O promotor Criminal e de Defesa dos Direitos Humanos, Laércio Conceição Lima, ofereceu ontem denúncia contra o investigador da Polícia Civil Júlio César Gonçalves, vulgo “Boiadeiro”, e o irmão dele, Oswaldo Gonçalves Júnior, requerendo a manutenção da prisão preventiva. Polícia Civil encerrou em setembro o inquérito que apura as explosões de dois caixas eletrônicos do banco Bradesco, no início de agosto, no bairro São Benedito, que teria apontado para a participação dos dois.

O promotor relacionou 15 testemunhas para instruir o processo que julgará crimes de furto qualificado, explosão, além de posse ilegal de armas de fogo, acessórios e munições. Segundo investigações, eles teriam dado cobertura para seis homens procederem as explosões. Na ocasião, tentaram despistar policiais militares que atenderam à ocorrência, a fim de facilitar a fuga dos supostos comparsas e ainda retornaram ao local do crime para acompanhar as diligências. Oswaldo, por exemplo, teria ido à agência à procura de informações a respeito das imagens capturadas pelas câmeras do circuito interno.

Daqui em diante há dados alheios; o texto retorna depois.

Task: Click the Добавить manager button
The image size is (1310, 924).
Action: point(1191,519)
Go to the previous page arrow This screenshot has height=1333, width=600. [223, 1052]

No entanto, conforme informação da Polícia Civil, Júlio César, que também é policial militar exonerado, era investigado internamente por comportamento estranho. Uma mulher teria conseguido “fugir” da delegacia, durante o plantão dele, logo após ser detida por PMs.

Ordem judicial permitiu busca domiciliar que localizou na casa de Júlio César e Oswaldo um total de R$ 46.862,00 em dinheiro, e diversos cheques. Além disso, na residência do policial civil foram encontradas várias armas e munições, duas espingardas, tipo escopeta, uma calibre 12 e outra calibre 38, uma garrucha cano duplo, calibre 36, e ainda um revólver, calibre 38, pertencente à Polícia Civil do Estado de Minas Gerais, carregador calibre 380, bem como 337 munições intactas de vários calibres e frascos contendo pólvora, espoleta e chumbo, para armas de uso permitido. Além disso, foram encontradas ainda armas e munições de uso restrito, como granada, pistola semiautomática e luneta de mira telescópica.